------ RECORDS PROVIDED ------

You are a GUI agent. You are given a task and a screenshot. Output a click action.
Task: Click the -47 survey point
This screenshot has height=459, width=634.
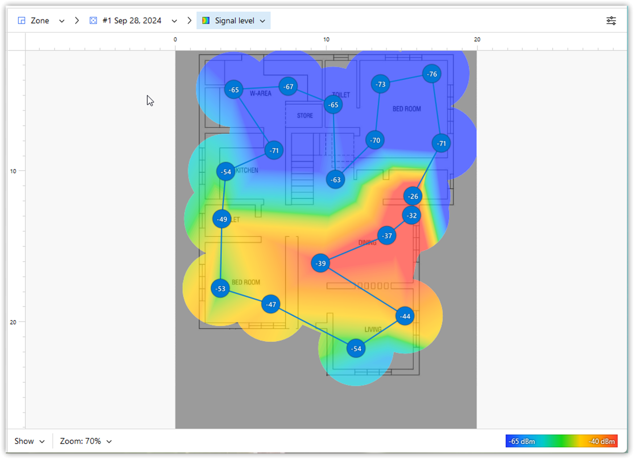pyautogui.click(x=271, y=305)
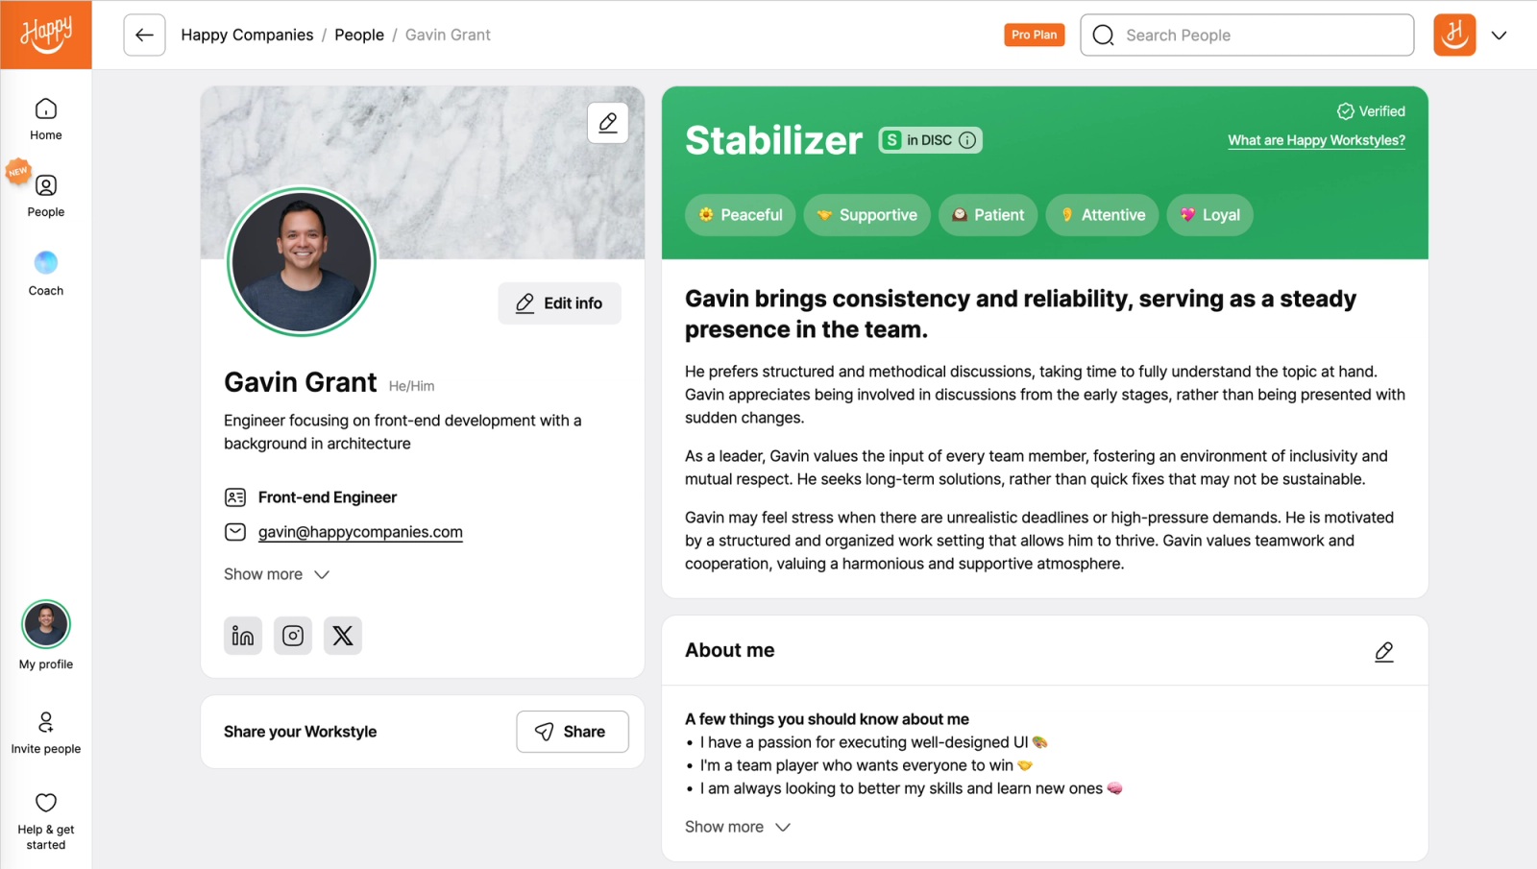Focus the Search People field
Screen dimensions: 1537x869
tap(1247, 36)
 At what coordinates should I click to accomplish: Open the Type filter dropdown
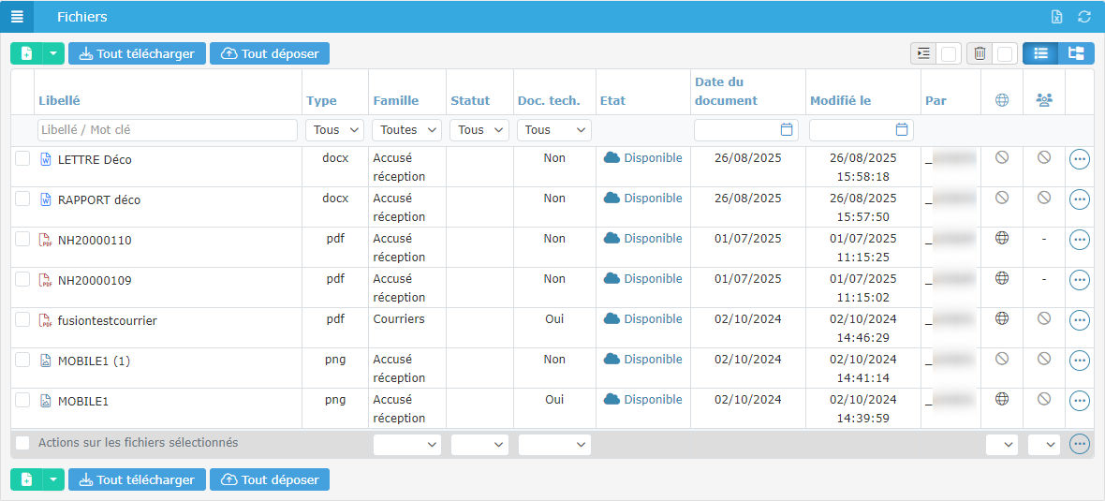tap(335, 130)
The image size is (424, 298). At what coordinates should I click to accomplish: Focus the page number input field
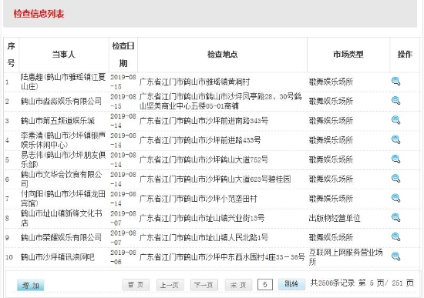coord(265,284)
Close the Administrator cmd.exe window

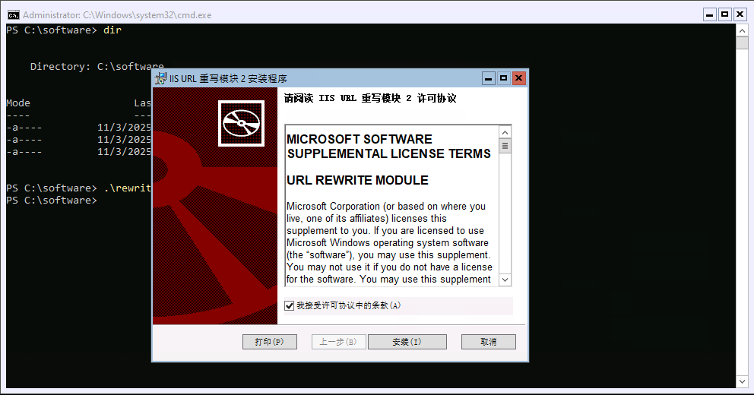[740, 14]
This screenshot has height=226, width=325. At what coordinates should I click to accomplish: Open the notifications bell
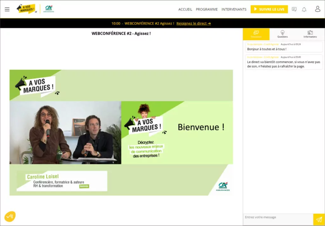point(304,9)
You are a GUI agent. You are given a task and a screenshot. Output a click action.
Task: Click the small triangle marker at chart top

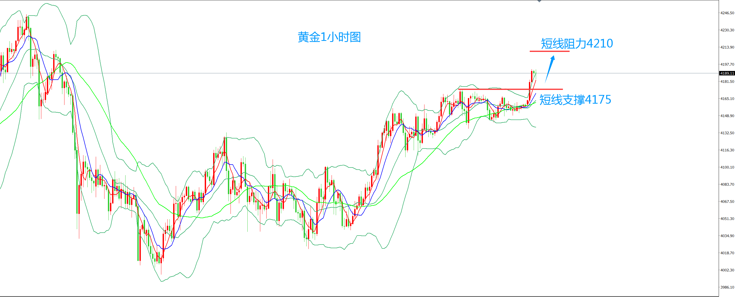(539, 1)
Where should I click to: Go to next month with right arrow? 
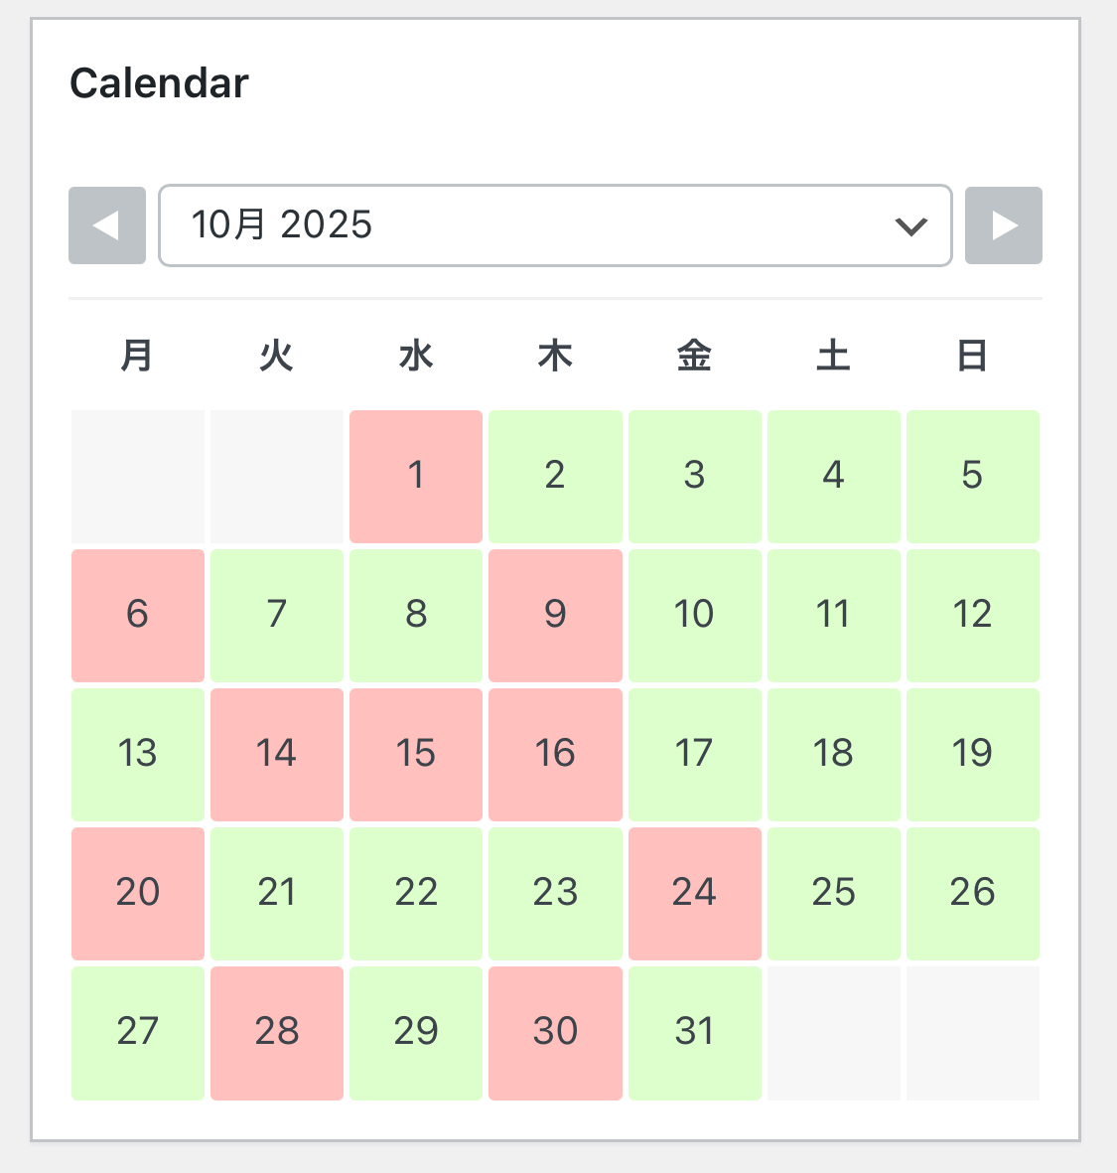tap(1004, 225)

------

What you return must match each record exactly and contain no images.

You are a GUI agent. You are given a task and a screenshot. Output a click action.
Task: Click the -47 survey point
This screenshot has height=459, width=634.
pyautogui.click(x=271, y=305)
Focus the Search People field
Screen dimensions: 1537x869
tap(1247, 36)
 At what coordinates should I click to accomplish: Open the Type filter dropdown
tap(335, 130)
The image size is (424, 298). At what coordinates should I click to accomplish: Focus the page number input field
coord(265,284)
Close the Administrator cmd.exe window

[740, 14]
This screenshot has height=226, width=325. At what coordinates should I click to accomplish: Open the notifications bell
point(304,9)
You are a GUI agent. You are given a task and a screenshot. Output a click action.
Task: Click the small triangle marker at chart top

(539, 1)
Where should I click to: Go to next month with right arrow? 
tap(1004, 225)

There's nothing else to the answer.